◆ WORK REQUIRED:
This exercise asks for the entries below to be printed exactly.

Saved data entries
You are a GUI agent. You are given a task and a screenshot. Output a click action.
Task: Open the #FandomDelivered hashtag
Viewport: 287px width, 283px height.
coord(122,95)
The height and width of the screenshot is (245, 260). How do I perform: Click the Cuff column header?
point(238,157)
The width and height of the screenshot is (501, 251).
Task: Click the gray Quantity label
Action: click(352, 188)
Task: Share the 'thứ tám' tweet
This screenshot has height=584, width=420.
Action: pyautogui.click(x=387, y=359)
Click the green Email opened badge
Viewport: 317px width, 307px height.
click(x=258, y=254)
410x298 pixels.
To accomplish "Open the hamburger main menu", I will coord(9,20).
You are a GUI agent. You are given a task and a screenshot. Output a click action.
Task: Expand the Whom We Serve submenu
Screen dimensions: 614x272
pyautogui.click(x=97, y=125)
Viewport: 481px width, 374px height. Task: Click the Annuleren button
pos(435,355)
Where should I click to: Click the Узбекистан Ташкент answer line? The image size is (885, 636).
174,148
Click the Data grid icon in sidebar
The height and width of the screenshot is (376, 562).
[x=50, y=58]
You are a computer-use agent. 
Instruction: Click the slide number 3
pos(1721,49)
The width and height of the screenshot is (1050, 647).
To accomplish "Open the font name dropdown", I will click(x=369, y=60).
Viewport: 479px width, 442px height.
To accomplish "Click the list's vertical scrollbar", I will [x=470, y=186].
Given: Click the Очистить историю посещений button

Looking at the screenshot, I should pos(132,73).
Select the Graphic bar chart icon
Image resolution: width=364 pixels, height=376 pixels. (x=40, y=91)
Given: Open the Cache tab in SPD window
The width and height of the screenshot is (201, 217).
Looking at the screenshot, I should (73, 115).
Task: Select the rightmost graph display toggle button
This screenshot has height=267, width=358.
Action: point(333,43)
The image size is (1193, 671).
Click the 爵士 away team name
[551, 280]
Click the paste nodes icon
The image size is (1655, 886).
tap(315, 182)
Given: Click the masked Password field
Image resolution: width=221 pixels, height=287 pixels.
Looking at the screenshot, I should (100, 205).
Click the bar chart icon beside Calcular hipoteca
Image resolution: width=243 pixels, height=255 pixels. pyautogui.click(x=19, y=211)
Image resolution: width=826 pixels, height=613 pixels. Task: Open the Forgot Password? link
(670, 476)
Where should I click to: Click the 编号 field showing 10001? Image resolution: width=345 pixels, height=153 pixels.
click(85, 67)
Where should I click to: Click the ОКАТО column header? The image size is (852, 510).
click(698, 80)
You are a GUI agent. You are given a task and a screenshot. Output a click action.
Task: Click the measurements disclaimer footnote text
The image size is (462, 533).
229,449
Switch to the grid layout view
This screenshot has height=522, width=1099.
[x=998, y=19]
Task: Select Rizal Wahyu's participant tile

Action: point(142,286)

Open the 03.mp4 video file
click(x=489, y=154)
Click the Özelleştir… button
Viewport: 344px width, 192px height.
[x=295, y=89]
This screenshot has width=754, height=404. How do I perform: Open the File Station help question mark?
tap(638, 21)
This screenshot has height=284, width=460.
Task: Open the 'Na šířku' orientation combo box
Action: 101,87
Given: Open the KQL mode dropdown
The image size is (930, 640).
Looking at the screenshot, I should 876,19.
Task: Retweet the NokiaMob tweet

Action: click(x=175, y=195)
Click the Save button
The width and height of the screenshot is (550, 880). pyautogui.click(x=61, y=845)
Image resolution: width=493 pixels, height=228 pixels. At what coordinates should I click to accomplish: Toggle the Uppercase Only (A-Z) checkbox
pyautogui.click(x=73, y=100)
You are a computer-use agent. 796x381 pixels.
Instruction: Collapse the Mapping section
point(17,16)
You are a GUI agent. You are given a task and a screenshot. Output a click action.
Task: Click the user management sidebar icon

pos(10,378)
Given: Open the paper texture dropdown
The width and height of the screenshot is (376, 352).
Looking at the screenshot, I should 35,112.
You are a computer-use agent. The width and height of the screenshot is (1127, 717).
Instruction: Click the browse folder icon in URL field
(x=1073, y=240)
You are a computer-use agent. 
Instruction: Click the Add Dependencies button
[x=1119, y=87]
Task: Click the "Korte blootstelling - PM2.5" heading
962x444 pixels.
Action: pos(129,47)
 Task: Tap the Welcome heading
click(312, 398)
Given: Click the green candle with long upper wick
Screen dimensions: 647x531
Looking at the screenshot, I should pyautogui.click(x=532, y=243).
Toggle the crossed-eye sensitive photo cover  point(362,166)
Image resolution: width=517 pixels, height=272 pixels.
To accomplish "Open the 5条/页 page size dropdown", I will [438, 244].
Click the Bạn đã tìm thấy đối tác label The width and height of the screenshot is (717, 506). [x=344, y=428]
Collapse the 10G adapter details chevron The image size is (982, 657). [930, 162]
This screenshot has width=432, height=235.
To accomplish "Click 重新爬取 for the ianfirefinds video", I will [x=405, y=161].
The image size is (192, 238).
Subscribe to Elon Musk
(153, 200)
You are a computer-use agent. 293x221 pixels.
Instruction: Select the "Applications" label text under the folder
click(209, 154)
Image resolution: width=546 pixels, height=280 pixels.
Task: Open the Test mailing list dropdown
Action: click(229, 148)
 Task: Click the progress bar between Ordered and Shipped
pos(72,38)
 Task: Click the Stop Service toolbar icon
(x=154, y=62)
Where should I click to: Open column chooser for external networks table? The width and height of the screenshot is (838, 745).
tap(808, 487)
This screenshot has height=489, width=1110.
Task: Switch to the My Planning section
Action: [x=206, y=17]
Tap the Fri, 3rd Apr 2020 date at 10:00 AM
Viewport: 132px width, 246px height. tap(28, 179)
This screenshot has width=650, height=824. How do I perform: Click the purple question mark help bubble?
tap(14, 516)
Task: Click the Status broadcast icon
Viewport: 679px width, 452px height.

◆ YOUR RESPONSE:
You are a GUI agent. You are given a task and a screenshot. Output a click action.
Task: Open the #FandomDelivered hashtag
Viewport: 287px width, 283px height.
coord(122,95)
The height and width of the screenshot is (245, 260). How do I perform: Click the Cuff column header?
point(238,157)
The width and height of the screenshot is (501, 251).
Task: Click the gray Quantity label
Action: click(352, 188)
Task: Share the 'thứ tám' tweet
This screenshot has height=584, width=420.
Action: pyautogui.click(x=387, y=359)
Click the green Email opened badge
Viewport: 317px width, 307px height.
click(x=258, y=254)
410x298 pixels.
To accomplish "Open the hamburger main menu", I will coord(9,20).
You are a GUI agent. You are given a task and a screenshot. Output a click action.
Task: Expand the Whom We Serve submenu
Screen dimensions: 614x272
pyautogui.click(x=97, y=125)
Viewport: 481px width, 374px height. Task: Click the Annuleren button
pos(435,355)
Where should I click to: Click the Узбекистан Ташкент answer line? The image size is (885, 636).
174,148
Click the Data grid icon in sidebar
The height and width of the screenshot is (376, 562).
[x=50, y=58]
You are a computer-use agent. 
Instruction: Click the slide number 3
pos(1721,49)
The width and height of the screenshot is (1050, 647).
To accomplish "Open the font name dropdown", I will click(x=369, y=60).
Viewport: 479px width, 442px height.
To accomplish "Click the list's vertical scrollbar", I will [x=470, y=186].
Given: Click the Очистить историю посещений button

Looking at the screenshot, I should pos(132,73).
Select the Graphic bar chart icon
Image resolution: width=364 pixels, height=376 pixels. (x=40, y=91)
Given: Open the Cache tab in SPD window
The width and height of the screenshot is (201, 217).
Looking at the screenshot, I should (73, 115).
Task: Select the rightmost graph display toggle button
This screenshot has height=267, width=358.
Action: point(333,43)
The image size is (1193, 671).
Click the 爵士 away team name
[551, 280]
Click the paste nodes icon
The image size is (1655, 886).
tap(315, 182)
Given: Click the masked Password field
Image resolution: width=221 pixels, height=287 pixels.
Looking at the screenshot, I should (100, 205).
Click the bar chart icon beside Calcular hipoteca
Image resolution: width=243 pixels, height=255 pixels. pyautogui.click(x=19, y=211)
Image resolution: width=826 pixels, height=613 pixels. Task: Open the Forgot Password? link
(670, 476)
Where should I click to: Click the 编号 field showing 10001? Image resolution: width=345 pixels, height=153 pixels.
click(85, 67)
Where should I click to: Click the ОКАТО column header? The image size is (852, 510).
click(698, 80)
You are a GUI agent. You are given a task and a screenshot. Output a click action.
Task: Click the measurements disclaimer footnote text
The image size is (462, 533).
229,449
Switch to the grid layout view
This screenshot has height=522, width=1099.
[x=998, y=19]
Task: Select Rizal Wahyu's participant tile

Action: point(142,286)

Open the 03.mp4 video file
click(x=489, y=154)
Click the Özelleştir… button
Viewport: 344px width, 192px height.
[x=295, y=89]
This screenshot has width=754, height=404. How do I perform: Open the File Station help question mark?
tap(638, 21)
This screenshot has height=284, width=460.
Task: Open the 'Na šířku' orientation combo box
Action: 101,87
Given: Open the KQL mode dropdown
The image size is (930, 640).
Looking at the screenshot, I should 876,19.
Task: Retweet the NokiaMob tweet

Action: click(x=175, y=195)
Click the Save button
The width and height of the screenshot is (550, 880). pyautogui.click(x=61, y=845)
Image resolution: width=493 pixels, height=228 pixels. At what coordinates should I click to accomplish: Toggle the Uppercase Only (A-Z) checkbox
pyautogui.click(x=73, y=100)
You are a computer-use agent. 796x381 pixels.
Instruction: Collapse the Mapping section
point(17,16)
You are a GUI agent. You are given a task and a screenshot. Output a click action.
Task: Click the user management sidebar icon

pos(10,378)
Given: Open the paper texture dropdown
The width and height of the screenshot is (376, 352).
Looking at the screenshot, I should 35,112.
You are a computer-use agent. The width and height of the screenshot is (1127, 717).
Instruction: Click the browse folder icon in URL field
(x=1073, y=240)
You are a computer-use agent. 
Instruction: Click the Add Dependencies button
[x=1119, y=87]
Task: Click the "Korte blootstelling - PM2.5" heading
962x444 pixels.
Action: pos(129,47)
 Task: Tap the Welcome heading
click(312, 398)
Given: Click the green candle with long upper wick
Screen dimensions: 647x531
Looking at the screenshot, I should pyautogui.click(x=532, y=243).
Toggle the crossed-eye sensitive photo cover  point(362,166)
Image resolution: width=517 pixels, height=272 pixels.
To accomplish "Open the 5条/页 page size dropdown", I will [438, 244].
Click the Bạn đã tìm thấy đối tác label The width and height of the screenshot is (717, 506). [x=344, y=428]
Collapse the 10G adapter details chevron The image size is (982, 657). [930, 162]
This screenshot has width=432, height=235.
To accomplish "Click 重新爬取 for the ianfirefinds video", I will [x=405, y=161].
The image size is (192, 238).
Subscribe to Elon Musk
(153, 200)
You are a computer-use agent. 293x221 pixels.
Instruction: Select the "Applications" label text under the folder
click(209, 154)
Image resolution: width=546 pixels, height=280 pixels.
Task: Open the Test mailing list dropdown
Action: click(229, 148)
 Task: Click the progress bar between Ordered and Shipped
pos(72,38)
 Task: Click the Stop Service toolbar icon
(x=154, y=62)
Where should I click to: Open column chooser for external networks table? The width and height of the screenshot is (838, 745).
tap(808, 487)
This screenshot has height=489, width=1110.
Task: Switch to the My Planning section
Action: [x=206, y=17]
Tap the Fri, 3rd Apr 2020 date at 10:00 AM
Viewport: 132px width, 246px height. tap(28, 179)
This screenshot has width=650, height=824. How do I perform: Click the purple question mark help bubble?
tap(14, 516)
Task: Click the Status broadcast icon
Viewport: 679px width, 452px height.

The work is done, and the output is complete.